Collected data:
== == ==

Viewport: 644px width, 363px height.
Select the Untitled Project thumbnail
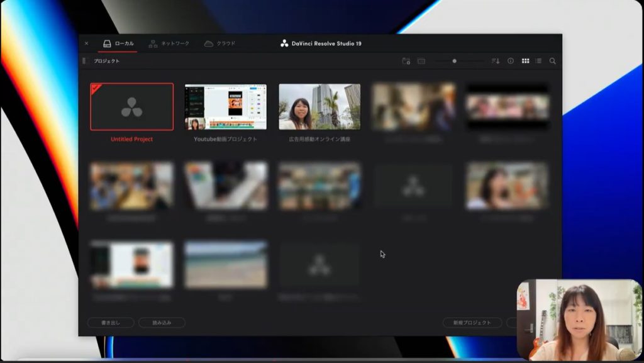[132, 107]
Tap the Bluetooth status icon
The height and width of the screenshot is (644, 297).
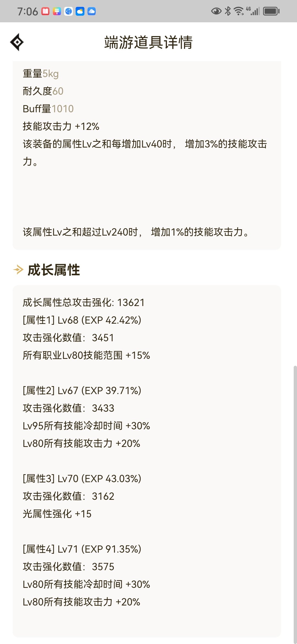point(228,11)
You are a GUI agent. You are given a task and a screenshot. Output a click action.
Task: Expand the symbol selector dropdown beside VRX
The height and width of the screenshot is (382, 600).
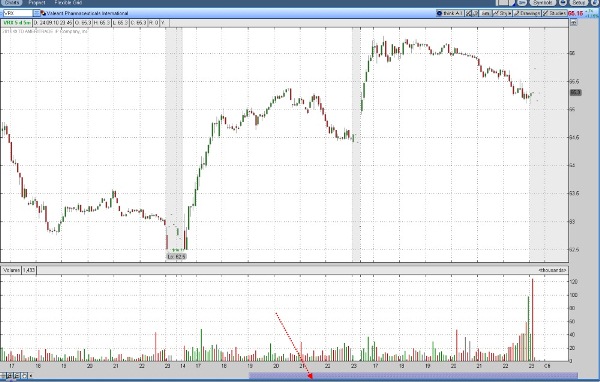click(37, 13)
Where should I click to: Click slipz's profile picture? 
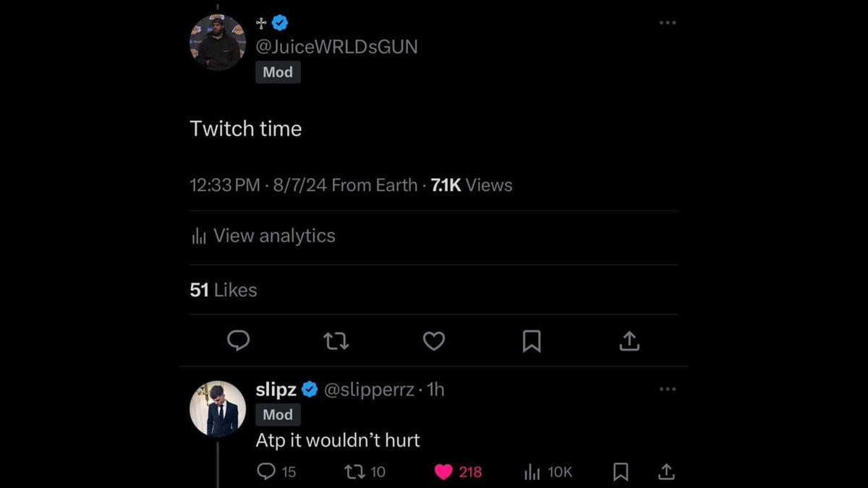point(218,409)
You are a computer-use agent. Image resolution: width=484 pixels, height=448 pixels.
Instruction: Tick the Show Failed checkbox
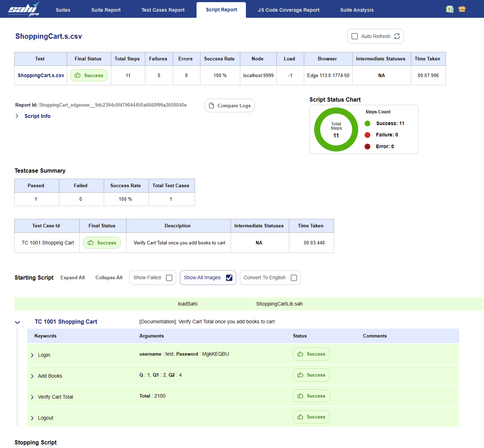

== == ==

Your task is to write out, exactly and without pictures, only the lines from the one holding "The height and width of the screenshot is (382, 600)." to the last line of the data.

# [YOUR RESPONSE]
The height and width of the screenshot is (382, 600).
click(37, 13)
Where should I click to: Click slipz's profile picture? 
point(218,409)
You are a computer-use agent. Image resolution: width=484 pixels, height=448 pixels.
Instruction: Tick the Show Failed checkbox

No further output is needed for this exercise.